Goal -
Format everything from the line containing "Given: Open the Monat view dropdown" down to the line containing "Action: click(x=325, y=68)" as a numbered list, leaving out blank lines.

Data extract -
------------------------------------------------
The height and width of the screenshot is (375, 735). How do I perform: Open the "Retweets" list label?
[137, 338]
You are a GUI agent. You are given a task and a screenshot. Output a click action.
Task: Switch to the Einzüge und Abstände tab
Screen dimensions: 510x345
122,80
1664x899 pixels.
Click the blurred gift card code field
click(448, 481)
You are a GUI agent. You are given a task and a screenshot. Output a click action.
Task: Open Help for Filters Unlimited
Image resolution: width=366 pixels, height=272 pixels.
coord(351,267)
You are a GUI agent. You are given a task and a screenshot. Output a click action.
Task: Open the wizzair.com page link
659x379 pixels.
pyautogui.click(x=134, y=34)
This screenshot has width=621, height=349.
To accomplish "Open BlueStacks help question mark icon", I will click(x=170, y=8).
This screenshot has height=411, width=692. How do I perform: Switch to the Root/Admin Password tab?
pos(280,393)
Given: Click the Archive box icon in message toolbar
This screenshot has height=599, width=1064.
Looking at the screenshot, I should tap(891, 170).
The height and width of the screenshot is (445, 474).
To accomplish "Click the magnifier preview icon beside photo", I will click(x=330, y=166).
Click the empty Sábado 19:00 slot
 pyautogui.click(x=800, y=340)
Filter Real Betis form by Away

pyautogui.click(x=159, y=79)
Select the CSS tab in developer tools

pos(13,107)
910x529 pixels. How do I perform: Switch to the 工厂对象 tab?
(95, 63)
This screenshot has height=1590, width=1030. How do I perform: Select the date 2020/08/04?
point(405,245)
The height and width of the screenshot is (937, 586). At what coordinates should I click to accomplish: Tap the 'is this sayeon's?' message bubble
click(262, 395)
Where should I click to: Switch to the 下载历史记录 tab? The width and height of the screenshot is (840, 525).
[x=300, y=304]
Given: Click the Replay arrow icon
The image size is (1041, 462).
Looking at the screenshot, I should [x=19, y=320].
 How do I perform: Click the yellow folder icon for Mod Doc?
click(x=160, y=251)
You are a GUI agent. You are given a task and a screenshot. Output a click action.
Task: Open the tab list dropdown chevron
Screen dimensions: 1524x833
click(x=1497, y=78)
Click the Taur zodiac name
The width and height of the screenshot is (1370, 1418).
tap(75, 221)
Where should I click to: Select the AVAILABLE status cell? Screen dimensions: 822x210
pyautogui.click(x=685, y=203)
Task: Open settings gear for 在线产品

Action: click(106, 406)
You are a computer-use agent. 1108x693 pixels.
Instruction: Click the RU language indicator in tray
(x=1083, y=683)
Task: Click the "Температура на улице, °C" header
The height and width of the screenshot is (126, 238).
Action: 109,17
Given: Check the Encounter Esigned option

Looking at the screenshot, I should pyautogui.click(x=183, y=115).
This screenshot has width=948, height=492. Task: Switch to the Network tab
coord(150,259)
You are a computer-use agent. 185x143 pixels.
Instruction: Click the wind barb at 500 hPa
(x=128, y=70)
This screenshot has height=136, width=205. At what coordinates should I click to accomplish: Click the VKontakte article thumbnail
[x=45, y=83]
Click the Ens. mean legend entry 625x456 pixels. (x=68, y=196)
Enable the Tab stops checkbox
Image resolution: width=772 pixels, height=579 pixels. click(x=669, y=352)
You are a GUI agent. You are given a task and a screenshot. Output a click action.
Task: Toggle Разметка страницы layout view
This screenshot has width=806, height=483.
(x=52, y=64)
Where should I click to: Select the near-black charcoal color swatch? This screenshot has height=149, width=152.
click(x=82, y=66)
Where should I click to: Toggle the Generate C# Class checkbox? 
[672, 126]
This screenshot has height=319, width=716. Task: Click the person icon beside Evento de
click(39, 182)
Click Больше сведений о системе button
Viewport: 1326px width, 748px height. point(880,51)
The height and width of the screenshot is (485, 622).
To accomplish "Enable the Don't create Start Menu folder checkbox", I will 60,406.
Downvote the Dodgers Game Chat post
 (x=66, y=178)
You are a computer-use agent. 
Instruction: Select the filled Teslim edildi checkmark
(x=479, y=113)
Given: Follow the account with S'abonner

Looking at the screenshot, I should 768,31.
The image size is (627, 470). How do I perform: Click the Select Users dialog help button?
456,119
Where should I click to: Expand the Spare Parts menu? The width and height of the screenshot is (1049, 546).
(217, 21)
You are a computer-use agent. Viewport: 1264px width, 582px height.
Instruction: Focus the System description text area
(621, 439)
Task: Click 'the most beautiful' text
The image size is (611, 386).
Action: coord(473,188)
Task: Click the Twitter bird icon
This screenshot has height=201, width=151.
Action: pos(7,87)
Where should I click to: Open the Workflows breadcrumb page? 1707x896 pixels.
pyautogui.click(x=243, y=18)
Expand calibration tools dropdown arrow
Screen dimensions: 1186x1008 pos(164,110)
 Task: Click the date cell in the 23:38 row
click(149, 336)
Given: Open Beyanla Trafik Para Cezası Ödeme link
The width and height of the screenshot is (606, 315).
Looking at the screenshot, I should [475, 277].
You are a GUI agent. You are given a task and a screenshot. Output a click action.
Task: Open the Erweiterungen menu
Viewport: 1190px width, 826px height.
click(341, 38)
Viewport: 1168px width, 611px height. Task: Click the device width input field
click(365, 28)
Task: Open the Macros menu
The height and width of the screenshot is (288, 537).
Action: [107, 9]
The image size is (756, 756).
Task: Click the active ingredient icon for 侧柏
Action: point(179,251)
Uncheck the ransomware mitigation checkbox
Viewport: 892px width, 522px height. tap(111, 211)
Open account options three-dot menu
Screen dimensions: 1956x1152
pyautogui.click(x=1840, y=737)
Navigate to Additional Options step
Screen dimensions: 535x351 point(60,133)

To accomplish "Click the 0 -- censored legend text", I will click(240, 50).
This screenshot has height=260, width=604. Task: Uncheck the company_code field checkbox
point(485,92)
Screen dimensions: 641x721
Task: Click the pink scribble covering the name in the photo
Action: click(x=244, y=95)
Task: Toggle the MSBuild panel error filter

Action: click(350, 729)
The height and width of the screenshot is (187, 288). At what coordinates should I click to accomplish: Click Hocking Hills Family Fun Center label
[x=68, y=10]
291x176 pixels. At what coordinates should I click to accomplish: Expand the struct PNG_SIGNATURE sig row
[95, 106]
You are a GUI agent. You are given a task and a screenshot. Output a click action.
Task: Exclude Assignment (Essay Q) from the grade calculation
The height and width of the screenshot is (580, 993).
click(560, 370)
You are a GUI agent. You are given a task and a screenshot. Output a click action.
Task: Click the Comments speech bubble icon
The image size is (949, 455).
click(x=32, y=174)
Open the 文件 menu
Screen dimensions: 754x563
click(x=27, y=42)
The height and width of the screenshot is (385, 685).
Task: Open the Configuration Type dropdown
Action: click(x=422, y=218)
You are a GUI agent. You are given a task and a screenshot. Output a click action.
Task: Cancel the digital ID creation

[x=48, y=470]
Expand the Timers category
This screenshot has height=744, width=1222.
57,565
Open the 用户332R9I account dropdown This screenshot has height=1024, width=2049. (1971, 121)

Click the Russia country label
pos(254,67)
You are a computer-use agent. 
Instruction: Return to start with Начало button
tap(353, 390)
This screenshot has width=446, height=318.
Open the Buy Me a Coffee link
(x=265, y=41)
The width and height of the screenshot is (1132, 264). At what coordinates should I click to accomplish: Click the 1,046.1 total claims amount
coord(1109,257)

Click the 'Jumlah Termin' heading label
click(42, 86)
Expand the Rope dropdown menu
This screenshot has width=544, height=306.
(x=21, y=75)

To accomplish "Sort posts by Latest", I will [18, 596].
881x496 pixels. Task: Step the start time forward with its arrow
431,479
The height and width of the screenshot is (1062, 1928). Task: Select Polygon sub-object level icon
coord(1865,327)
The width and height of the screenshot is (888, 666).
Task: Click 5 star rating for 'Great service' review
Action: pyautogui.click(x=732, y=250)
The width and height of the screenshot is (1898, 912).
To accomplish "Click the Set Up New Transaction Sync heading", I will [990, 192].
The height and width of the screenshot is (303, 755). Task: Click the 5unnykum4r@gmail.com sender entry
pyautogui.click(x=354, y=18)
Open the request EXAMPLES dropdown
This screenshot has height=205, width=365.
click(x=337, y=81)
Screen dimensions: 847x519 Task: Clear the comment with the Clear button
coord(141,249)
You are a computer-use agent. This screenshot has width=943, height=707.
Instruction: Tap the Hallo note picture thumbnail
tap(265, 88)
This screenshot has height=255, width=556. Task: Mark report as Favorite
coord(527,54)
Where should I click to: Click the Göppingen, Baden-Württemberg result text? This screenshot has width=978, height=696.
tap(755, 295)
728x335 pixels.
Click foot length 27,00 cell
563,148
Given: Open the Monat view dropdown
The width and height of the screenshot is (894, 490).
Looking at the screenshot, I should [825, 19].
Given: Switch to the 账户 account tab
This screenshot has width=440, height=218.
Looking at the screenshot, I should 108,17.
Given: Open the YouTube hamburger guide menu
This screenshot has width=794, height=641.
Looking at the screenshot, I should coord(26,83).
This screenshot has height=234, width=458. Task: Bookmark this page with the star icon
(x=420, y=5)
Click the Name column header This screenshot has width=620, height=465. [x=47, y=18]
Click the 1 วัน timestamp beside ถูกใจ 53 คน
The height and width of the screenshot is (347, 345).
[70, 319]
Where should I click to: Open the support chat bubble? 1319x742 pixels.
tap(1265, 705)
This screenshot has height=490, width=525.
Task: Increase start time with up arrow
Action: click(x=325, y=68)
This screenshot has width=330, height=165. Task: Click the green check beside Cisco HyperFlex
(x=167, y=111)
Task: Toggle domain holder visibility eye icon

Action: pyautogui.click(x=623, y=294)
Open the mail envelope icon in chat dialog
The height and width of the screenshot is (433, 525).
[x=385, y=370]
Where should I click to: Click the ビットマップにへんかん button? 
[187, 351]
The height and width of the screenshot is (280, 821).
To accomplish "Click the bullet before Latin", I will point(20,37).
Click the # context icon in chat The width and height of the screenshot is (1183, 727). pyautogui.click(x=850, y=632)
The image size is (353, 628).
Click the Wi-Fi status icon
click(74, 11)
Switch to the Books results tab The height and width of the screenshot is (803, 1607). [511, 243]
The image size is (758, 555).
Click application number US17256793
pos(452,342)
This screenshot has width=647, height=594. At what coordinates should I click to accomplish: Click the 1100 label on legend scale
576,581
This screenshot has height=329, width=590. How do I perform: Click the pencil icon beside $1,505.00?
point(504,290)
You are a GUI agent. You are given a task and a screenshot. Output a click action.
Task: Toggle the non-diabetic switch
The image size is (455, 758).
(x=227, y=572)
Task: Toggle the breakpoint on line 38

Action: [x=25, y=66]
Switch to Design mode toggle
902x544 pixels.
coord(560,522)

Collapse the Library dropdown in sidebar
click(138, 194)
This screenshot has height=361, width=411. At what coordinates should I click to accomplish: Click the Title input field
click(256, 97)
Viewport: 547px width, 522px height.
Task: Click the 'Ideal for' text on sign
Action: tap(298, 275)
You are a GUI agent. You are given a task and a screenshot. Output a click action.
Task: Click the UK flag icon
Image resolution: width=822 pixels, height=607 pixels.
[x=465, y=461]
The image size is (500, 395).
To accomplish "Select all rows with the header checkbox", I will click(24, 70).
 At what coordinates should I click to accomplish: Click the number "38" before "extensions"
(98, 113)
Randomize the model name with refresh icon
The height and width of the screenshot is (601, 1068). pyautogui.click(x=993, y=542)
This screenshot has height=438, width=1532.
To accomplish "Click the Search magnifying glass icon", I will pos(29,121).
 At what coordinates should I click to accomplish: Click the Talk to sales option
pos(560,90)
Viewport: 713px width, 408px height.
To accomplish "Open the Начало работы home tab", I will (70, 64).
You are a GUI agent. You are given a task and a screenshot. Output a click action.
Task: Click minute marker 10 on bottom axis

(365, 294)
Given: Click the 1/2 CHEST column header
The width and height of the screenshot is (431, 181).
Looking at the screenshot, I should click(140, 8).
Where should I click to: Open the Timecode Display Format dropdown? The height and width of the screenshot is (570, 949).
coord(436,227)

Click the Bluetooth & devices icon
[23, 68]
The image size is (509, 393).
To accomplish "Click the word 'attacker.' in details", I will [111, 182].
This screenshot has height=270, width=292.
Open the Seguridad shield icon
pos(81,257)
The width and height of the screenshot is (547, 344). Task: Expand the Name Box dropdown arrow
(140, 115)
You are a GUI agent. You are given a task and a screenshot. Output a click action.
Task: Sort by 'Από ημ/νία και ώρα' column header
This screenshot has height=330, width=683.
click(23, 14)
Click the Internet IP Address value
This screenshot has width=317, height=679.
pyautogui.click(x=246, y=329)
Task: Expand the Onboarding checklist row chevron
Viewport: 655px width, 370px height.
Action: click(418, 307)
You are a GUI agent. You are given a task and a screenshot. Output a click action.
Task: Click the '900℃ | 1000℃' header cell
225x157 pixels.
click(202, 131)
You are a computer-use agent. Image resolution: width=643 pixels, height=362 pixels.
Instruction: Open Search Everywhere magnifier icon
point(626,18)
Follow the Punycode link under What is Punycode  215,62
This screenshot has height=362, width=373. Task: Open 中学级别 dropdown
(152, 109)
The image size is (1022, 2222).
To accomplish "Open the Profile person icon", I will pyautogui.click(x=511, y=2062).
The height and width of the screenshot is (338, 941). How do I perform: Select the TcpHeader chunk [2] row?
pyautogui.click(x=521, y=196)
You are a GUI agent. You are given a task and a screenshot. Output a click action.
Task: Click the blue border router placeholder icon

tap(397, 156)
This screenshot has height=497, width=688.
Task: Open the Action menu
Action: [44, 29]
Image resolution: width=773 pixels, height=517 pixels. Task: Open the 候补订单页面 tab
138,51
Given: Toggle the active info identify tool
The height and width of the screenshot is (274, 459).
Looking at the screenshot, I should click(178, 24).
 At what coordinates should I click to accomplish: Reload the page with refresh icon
------------------------------------------------
Solution -
1. Given: Open the Monat view dropdown
2. The width and height of the screenshot is (894, 490).
3. Looking at the screenshot, I should [825, 19].
4. Given: Switch to the 账户 account tab
5. This screenshot has width=440, height=218.
6. Looking at the screenshot, I should 108,17.
7. Given: Open the YouTube hamburger guide menu
8. This screenshot has width=794, height=641.
9. Looking at the screenshot, I should coord(26,83).
10. This screenshot has height=234, width=458. Task: Bookmark this page with the star icon
11. (x=420, y=5)
12. Click the Name column header This screenshot has width=620, height=465. [x=47, y=18]
13. Click the 1 วัน timestamp beside ถูกใจ 53 คน
14. The height and width of the screenshot is (347, 345).
15. [70, 319]
16. Where should I click to: Open the support chat bubble? 1319x742 pixels.
17. tap(1265, 705)
18. This screenshot has height=490, width=525.
19. Task: Increase start time with up arrow
20. Action: click(x=325, y=68)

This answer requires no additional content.